### Exercise objective
Tally how many lines in the data below include "icon", then please reply with only that figure.

### Extracted information

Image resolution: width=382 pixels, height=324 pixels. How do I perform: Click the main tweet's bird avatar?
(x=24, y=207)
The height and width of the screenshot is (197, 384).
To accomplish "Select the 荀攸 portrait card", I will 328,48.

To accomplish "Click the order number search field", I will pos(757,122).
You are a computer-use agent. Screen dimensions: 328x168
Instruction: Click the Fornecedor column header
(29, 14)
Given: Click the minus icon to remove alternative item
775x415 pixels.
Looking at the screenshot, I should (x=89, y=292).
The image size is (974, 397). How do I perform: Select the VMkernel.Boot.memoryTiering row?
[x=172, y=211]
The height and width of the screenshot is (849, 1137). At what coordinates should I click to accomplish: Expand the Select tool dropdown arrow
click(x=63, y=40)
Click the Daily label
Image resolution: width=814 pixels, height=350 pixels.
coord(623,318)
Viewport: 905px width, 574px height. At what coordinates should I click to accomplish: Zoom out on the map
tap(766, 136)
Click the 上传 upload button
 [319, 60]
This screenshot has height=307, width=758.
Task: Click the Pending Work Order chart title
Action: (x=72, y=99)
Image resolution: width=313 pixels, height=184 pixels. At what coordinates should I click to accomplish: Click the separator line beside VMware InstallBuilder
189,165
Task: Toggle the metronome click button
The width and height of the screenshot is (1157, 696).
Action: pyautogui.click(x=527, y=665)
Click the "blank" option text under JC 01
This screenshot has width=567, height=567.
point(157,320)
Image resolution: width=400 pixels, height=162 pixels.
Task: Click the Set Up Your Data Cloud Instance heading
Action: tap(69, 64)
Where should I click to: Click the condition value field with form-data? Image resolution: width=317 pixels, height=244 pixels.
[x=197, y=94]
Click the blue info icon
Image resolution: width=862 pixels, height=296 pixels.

### Answer
2